Jean laughed for him and he smiled and that melted Jean, that very handsome smile. She looked in his eyes and said, “But, Herr Doktor, I distinctly remember being younger. I’m not sure you’ve included all the evidence here.” Two years and they had this whole kind of private vaudeville act together, where she played graduate student and he played crazy brilliant professor. She really, really wanted to go to grad school, art history, to follow her favorite prof to his new position in Paris—he’d emailed her twice inviting her to apply—but that would have to wait.
“Well, right—but we’re the kind that go from zero to about twenty-six and just hover there, always almost twenty-six, like someone in a book—always the same age every time you read it.

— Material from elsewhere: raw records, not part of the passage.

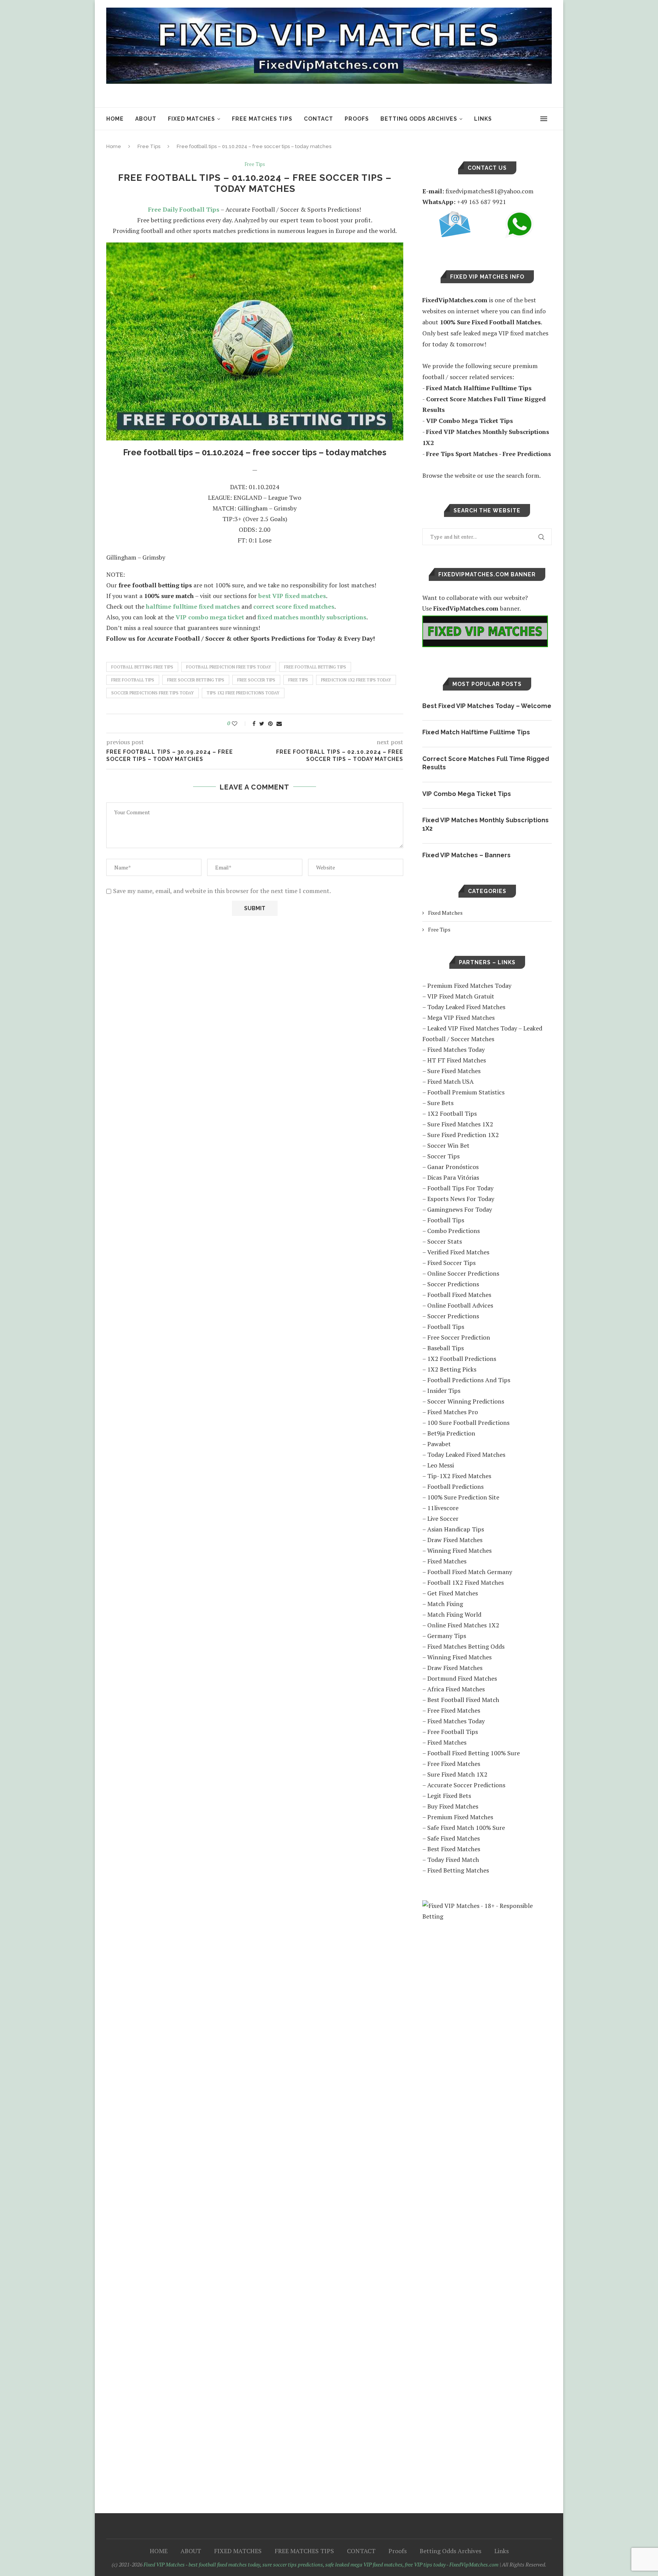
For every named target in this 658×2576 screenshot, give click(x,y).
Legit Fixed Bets (449, 1795)
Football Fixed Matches (459, 1294)
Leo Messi (440, 1465)
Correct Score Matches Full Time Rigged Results (485, 763)
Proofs (357, 119)
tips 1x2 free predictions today (243, 692)
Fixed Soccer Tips (451, 1262)
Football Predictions (455, 1486)
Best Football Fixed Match (463, 1700)
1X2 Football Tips (452, 1113)
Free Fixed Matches (453, 1710)
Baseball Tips (445, 1348)
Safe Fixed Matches (453, 1838)
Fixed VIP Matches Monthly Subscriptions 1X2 (485, 824)
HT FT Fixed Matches (456, 1060)
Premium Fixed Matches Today (469, 985)
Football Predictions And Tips (468, 1380)
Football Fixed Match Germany (469, 1572)
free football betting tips (315, 667)
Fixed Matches (445, 912)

We’re the somewhere-under-twenty-six-always species.”
“What about a book where the characters grow old and die? I can name a few.
“Written by the Olds! Self-serving tripe! What on earth garbage have you been reading?” Even being funny he sounded harsh, like the joke was on her.

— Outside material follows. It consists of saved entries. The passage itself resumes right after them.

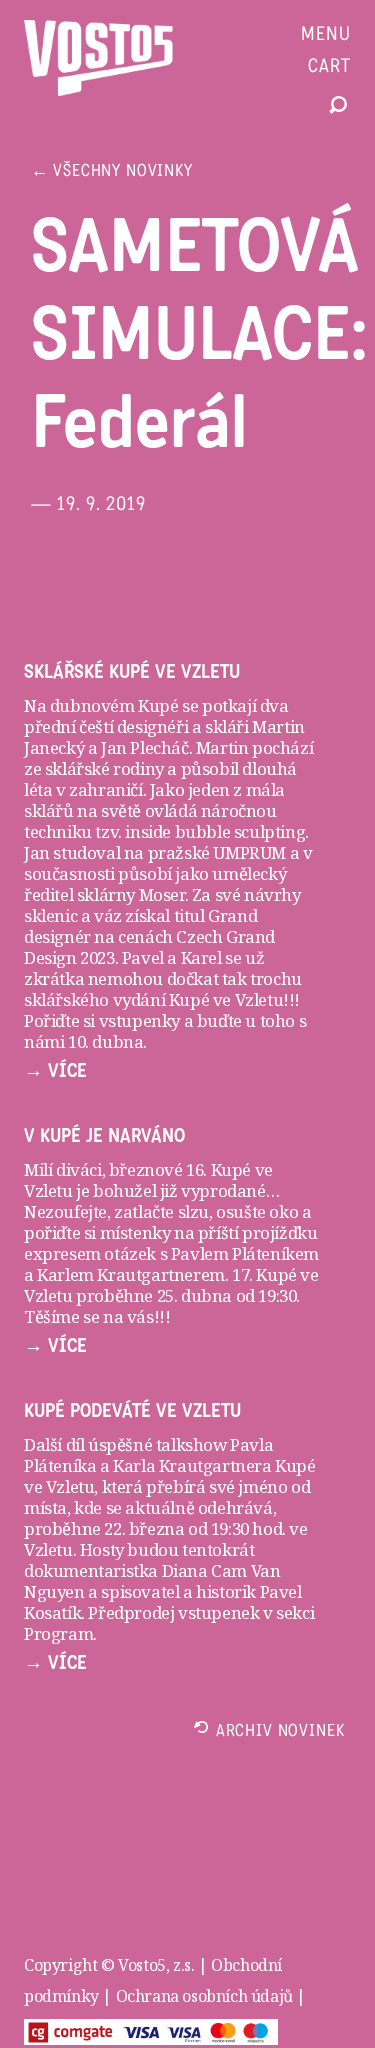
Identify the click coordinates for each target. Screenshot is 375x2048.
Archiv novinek (280, 1732)
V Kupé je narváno (104, 1136)
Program (58, 1633)
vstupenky (139, 1020)
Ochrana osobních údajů (204, 1996)
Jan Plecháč (142, 747)
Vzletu (48, 1549)
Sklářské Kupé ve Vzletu (132, 672)
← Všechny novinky (112, 172)
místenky (135, 1232)
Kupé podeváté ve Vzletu (132, 1411)
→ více (55, 1071)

“I don’t read trash,” she said, trying to keep the tone of high comedy, failing.
He wasn’t listening anyway, just shuffled through the side pocket of his pack, eventually tugged out his tiny jar of insane pot. Methodically he rolled a parsimonious and perfectly cylindrical joint, then lit it, one of their twelve waterproof matches, and they had two tiny hard-sucked puffs each.

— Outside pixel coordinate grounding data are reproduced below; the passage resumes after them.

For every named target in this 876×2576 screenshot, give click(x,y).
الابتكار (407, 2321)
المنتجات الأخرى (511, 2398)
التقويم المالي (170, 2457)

Coughing a little, trying to suppress it, trying to rescue the moment, Jean said, “So we’re the species that gets only so old. So I’ll get to catch up to you, yes?” She was three months younger than Timothy.
He didn’t rejoin.
The feeling of the pot overtook her immediately. She knew he’d have little more to say for a while. No one was around them in the woods, so Jean (in love) put her ear on Timothy’s chest to listen to his heart, and he leaned back against the rock and mulled his important thoughts while she undid his blue jeans just partly, just enough to get her hand in and hold his dumb, dependable willy, which rose tenderly to greet her grip. This, she liked. And he liked it, too, and tucked a hand back of her blue jeans and kind of hefted her on top of him for a long kiss, and on the moss there on the side of the faint trail they gradually got their pants down and wriggled to get his jacket on the rock beneath them without taking their hiking boots off, even, and had a very brief grind ’em (as he liked to call it—she didn’t mind so much anymore) and then some kissing, which showed that he was in a good mood, too, a very lot of kissing, as when they first met and would make love for hours in her old sublet, a great apartment in the Village now long gone, pretty white walls with art, and she couldn’t orgasm at all, he made her so nervous, and if she brought it up (she believed in communication) he just said that orgasm was not a verb. Here in the woods and more firmly in herself she surprised herself coming quickly, if not too hard (coming was his word), orgasming to his overeager fingers while they kissed. Something about the forest made it easy and different, also that he bothered.
“You are a glacial erratic,” he said.
“That is an insult, Doktor,” she said, quite pleased that he’d been listening earlier, just saving it up. He’d know what a glacial erratic was, knew a lot about the world and the woods. They cleaned themselves up some with a paper towel that she dutifully stored in a baggie and pulled their pants up and hefted their packs. She could feel that hers was lighter.